Acteur: voix hors champ: cette fois, je dis que c’est différent … l’œuf sera le concentré de tout,

voilà ce qu’il sera … il contiendra tout, toute chose … voilà, … mes possibilités infinies, … ma « possibilité » … Cet œuf, emballé ensemble avec d’autres cents, mille œufs, est arrivé ici, maintenant … dans cet océan du temps … le même Temps qui contient un morceau de mon Existence …

Projection sur l’écran: vaisseau de chasse capturant les baleines qui sillonne les océans; Image du vaisseau dans la tempête, ensuite dans les eaux calmes, puis à nouveau dans la tempête et puis encore dans les eaux calmes. Voiles amenées et voiles levées.

Voix hors champ : aucune

 

SCÈNE 4 (feu):

lumière brillant sur le visage de Ruha; expression de joie et de conscience; prise de conscience sur la vie, sur l’écoulement du temps et sur la poursuite de sa propre intelligence et de son être; lumière sur l’œuf et Ruha sort de scène (sans montrer son visage), désormais tout à fait conscient.

Acteur: – il enlève le masque – (voix hors champ):

Parfois j’ai de la lucidité et de la perspicacité à vendre

parfois j’aime à croire que je fais partie d’un dessein plus vaste de celui qui m’apparaît tous les jours,

d’autres fois je souffre de mélancolie pour ce que je n’ai pas été, et je suis déçu pour ce que je ne serai jamais…

d’autres fois, dans la multitude, c’est moi…

tant bien que mal … toujours.

Projection sur l’écran:

image du labyrinthe (dont la première scène) qui pâlit et puis disparaît, alors que le masque se libère de la corde où il était attaché; le masque survolant le champ de blé se jette alors dans la mer tout en prenant (semble-t-il, à peine) l’apparence d’une baleine; au loin le navire. Une personne adulte[6] (de dos) observe cette dernière scène du haut d’un promontoire, avec le soleil à l’horizon.

Voix hors champ:

À la fin, Ruha réalise sa petite vérité … cet œuf, son œuf, aurait contenu en soi-même tous les autres objets qui ne lui sont pas arrivés par une fatalité pure et simple. … quel qu’eût été l’objet à l’intérieur de l’œuf, il ne l’aurait vu que comme une manifestation d’une multitude invisible, mais tout de même présente. Invisible maintenant, en ce moment, mais certainement avec une réelle opportunité de manifestation sur l’axe de son propre Temps[7]. De sa propre existence, de quelque façon que ce soit … Son existence.

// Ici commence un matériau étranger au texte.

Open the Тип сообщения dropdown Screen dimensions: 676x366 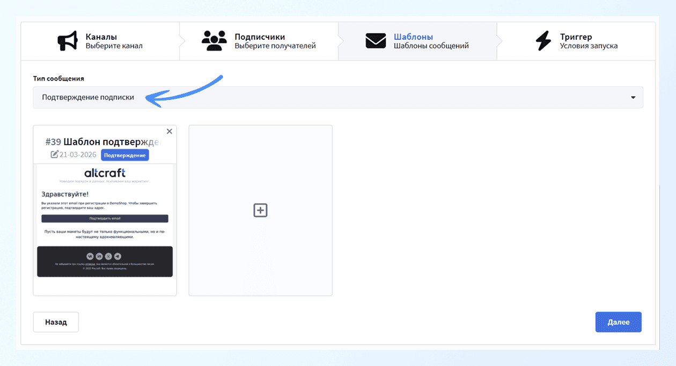point(337,97)
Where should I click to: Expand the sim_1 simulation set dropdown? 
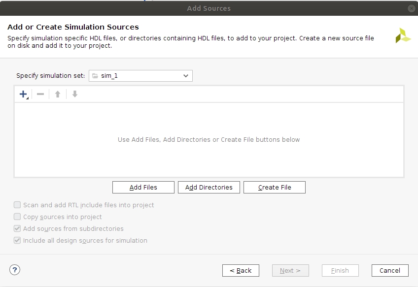[x=140, y=76]
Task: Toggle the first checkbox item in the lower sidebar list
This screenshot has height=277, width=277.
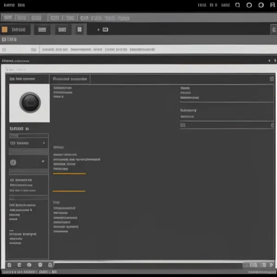Action: click(12, 180)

[1] La référence aux quatre éléments, en tant que «tentative» de comprendre l’immanent; une compréhension apte à une amélioration de la vie terrestre, une «intelligence primordiale évoluée»; un retour à une meilleure utilisation de la connaissance immédiate de l’homme (la philosophie de l’être et de la connaissance).

[2] Cercle: symbole du monde spirituel, du transcendant; Ici, le personnage de Ruha tente d’amener le transcendant (positionnant le cercle sous la table / carrée) dans le monde immanent: il raccourcit les distances.

[3] Symbole du masque de la fable de Phèdre : “… belle tête, mais de cervelle point ! …”.

[4] androgyne: formule archaïque de la coexistence de tous les attributs.

[5] Référence au vers de Eschyle : « La terre qui, seule, enfante tous les êtres et les nourrit, en reçoit à nouveau le germe fécond »

[6] Une image de personne (vue de dos) ne laissant pas déterminer avec exactitude son sexe, masculin ou féminin.

[7] Ici j’ai voulu insérer un rappel à un  dicton arabe, celui qui dit  « étudier depuis le berceau jusqu’à la tombe », c’est-à-dire pour toute la vie. Un souhait pour l’accroissement  continu de sa propre culture, indépendamment de la profession.